Grant Jarvie, Chair of Sport at the University of Edinburgh
The Summer of Sport is a welcome time-limited injection of funding. It removes financial barriers for some for a short period; the involvement of football gives it considerable reach; it has inclusion requirements that include a contribution to failing to adequately fund para sport; and the swimming programme is genuinely longer term. It acknowledges the importance of event leverage. Concerns remain including a legacy dip risk once events and funding end, the perception of a partial response to a broken government funding pledge, and structural inequalities outcomes are not shifted.
The political will to fund sport adequately should not be to event dependent. Scotland can learn a lot from Australia’s intentionally planned green and gold decade of sports events. Even if Scotland had the political sporting will of Norway or Australia, it has historically lacked the sustained financial commitment to match it.
The minster responsible for sport is not in the cabinet. Scottish Sports Aid could help external affairs. Funding is not top sliced from other portfolios. France, Australia and Wales have shown that sport can simultaneously serve domestic goals and act as a tool of cultural diplomacy at relatively low additional cost. Scotland, with its diaspora, global sporting profile and World Cup moment, has every condition to do the same. The absence of any such strategy is the programme’s most significant missed opportunity. Scotland can do better.
Marie Macklin, Founder and executive chair of the HALO urban regeneration company
Scotland’s Summer of Sport should be embraced as a chance to deliver a meaningful legacy on three fronts. Firstly, it should see a ramping up of efforts to get as many people as possible, at all ages, involved in sport as part of the drive to healthier living – Scotland’s health outcomes still, sadly, lag behind many other countries, and sport can be part of the answer to that. Secondly, it should cement investment in sporting infrastructure, from grassroots to elite level, and I’m glad to see initiatives like the Summer of Sport grant scheme in my home area of East Ayrshire. Bluntly, we can’t expect kids to take up sport or our professional athletes to thrive without good facilities. And last but not least, I hope the performance of our teams and athletes this summer can inspire future success for Scotland at the highest levels on the world stage.

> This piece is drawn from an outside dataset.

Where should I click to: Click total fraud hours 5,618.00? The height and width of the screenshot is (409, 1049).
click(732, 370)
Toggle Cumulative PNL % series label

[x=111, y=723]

Kimberley Guthrie, chief officer at Scotland’s Towns Partnership
Scotland’s Summer of Sport presents an opportunity to create a legacy beyond the events themselves. Major sporting initiatives and events such as the World Cup and Commonwealth Games inspire national pride and gather a collective feeling of excitement, but more importantly their greatest success is the lasting impact they have on people, communities and local economies. Active travel, accessible public spaces and strong community infrastructure are fundamental to healthy, liveable places. If this summer encourages people to walk, cycle, take part in local activities and enjoy the places around them and indeed explore new ones, that is a legacy worth investing in. This summer will generate a strong national pride, which I hope can be reflected at a local level too. Through our Scotland Loves Local initiative, we celebrate the people, places and businesses that give our communities their character. If we can channel some of the energy of this summer into supporting local places, its legacy will be far-reaching.

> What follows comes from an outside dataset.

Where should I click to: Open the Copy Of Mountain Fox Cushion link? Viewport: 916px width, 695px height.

Alastair Marks, chief executive, Homeless World Cup
Major sporting events have the power to leave a legacy far beyond stadiums or results if they are used intentionally to create long-term social impact. For Scotland, the opportunity around this Summer of Sport is not simply about showcasing world-class events but about using sport as a platform for inclusion, wellbeing, connection and opportunity. At the Homeless World Cup Foundation, we have seen first-hand the impact sport can create. Independent research following the Glasgow 2016 Homeless World Cup found that 82 per cent of participants transitioned away from homelessness post-event, 46 per cent gained employment and over half of spectators at the tournament reported more positive attitudes towards homelessness. The event also generated more than £9.5m in social capital, with every £1 invested creating £8.62 in measurable social return. We hope this summer can galvanise communities across Scotland, whether by inspiring people to get active and try something new, or by helping build stronger, more connected communities in the places they live.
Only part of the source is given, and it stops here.